The most pictorial geometric thinking I find in Dedekind is the intuitive-geometric idea of a continuum which he criticizes as too vague before he gives his account of the continuum based on cuts.
In sharp contrast to Riemann, who Dedekind whole-heartedly praises, Dedekind and Weber prove the Riemann-Roch theorem without so much as using the word "Curve (Kurve);" and using the word "surface (Fläche)" only in describing Riemann's own work.
Dedekind was a great geometrizer in the sense of formalizing ideas of dimension and genus and differentials. But so far as I have found he really does not see these pictorially.
It is not just that he does not trust pictorial thinking in proofs. Lots of people who do not trust pictures in proofs still give pictures with their proofs.

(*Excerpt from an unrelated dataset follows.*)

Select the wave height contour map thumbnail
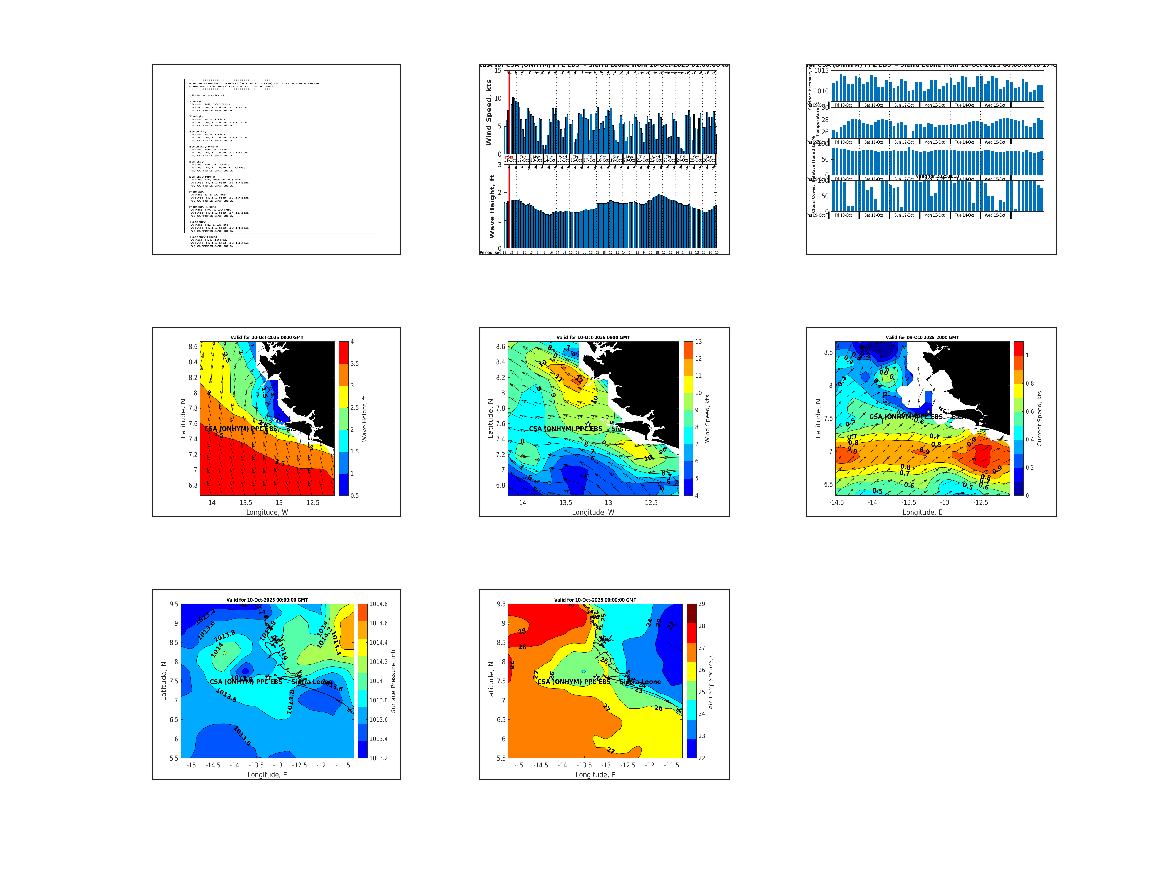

Is there some pictorial thinking in Dedekind that I have missed?
ADDED: K.B.'s answer points to a peculiarly non-visual visualization, where Dedekind says he cannot see the elements of a set. The best source I can find is a editorial note by Emmy Noether in Dedekind's Gesammelte mathematische Werke vol. 3 p. 449.
Dedekind expressed himself on the concept of a set saying: one represents a set as a closed sack, containing completely determinate things, but one cannot see them, and one knows only that they are determinate and are there.
The German is a bit more subtle:
Dedekind äußerte hinsichtlich des Begriffs der Menge: er stelle sich eine Menge vor wie einen geschlossenen Sack, der ganz bestimmte Dinge enthalte, die man aber nicht sehe, und von denen man nichts wisse, außer daß sie bestimmt und vorhanden seien.